• _PROBLEM TO WORK ON_:
Examine each line of the data. Copy those that contain the string "Given".

• _RECORDS SUPPLIED_:
• • • • • • •

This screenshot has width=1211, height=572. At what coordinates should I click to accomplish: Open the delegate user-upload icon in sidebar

• • • • • • •

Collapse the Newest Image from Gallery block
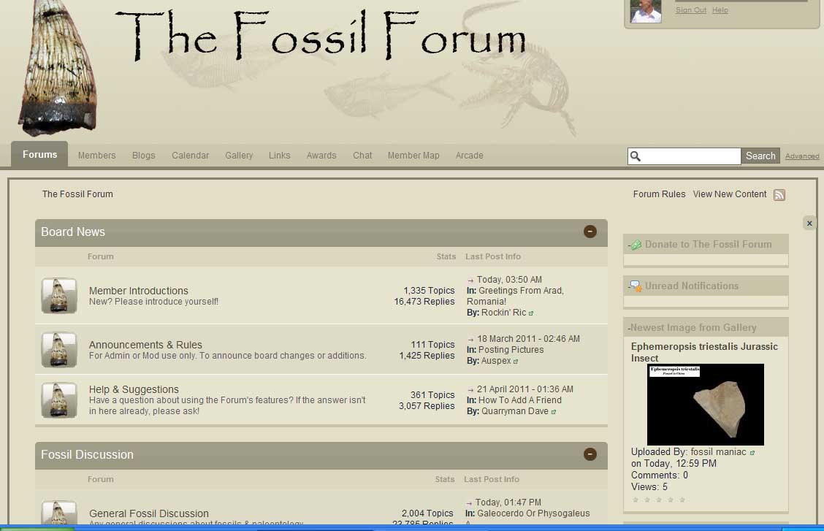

• • • • • • •

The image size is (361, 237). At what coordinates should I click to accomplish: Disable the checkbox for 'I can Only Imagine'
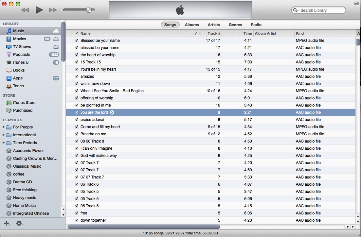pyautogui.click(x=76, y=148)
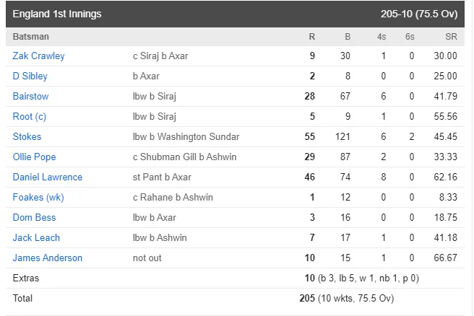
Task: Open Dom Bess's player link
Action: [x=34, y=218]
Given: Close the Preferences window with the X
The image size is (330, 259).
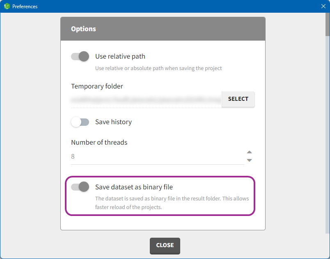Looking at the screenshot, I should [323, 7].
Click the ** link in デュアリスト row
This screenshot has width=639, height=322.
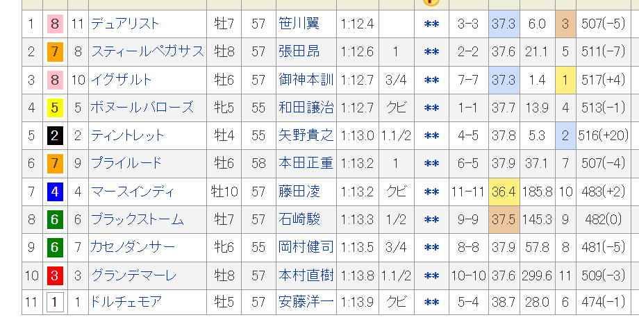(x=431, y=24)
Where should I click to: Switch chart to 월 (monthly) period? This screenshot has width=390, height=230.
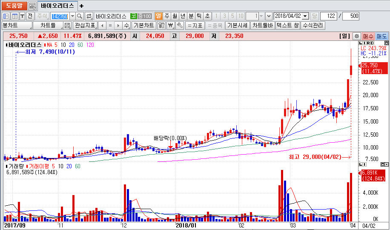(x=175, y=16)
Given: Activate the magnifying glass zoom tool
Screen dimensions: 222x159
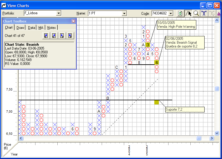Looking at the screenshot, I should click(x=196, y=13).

• • • • • • •

• _EXERCISE SOLUTION_:
Given: Close the Preferences window with the X
Given: Activate the magnifying glass zoom tool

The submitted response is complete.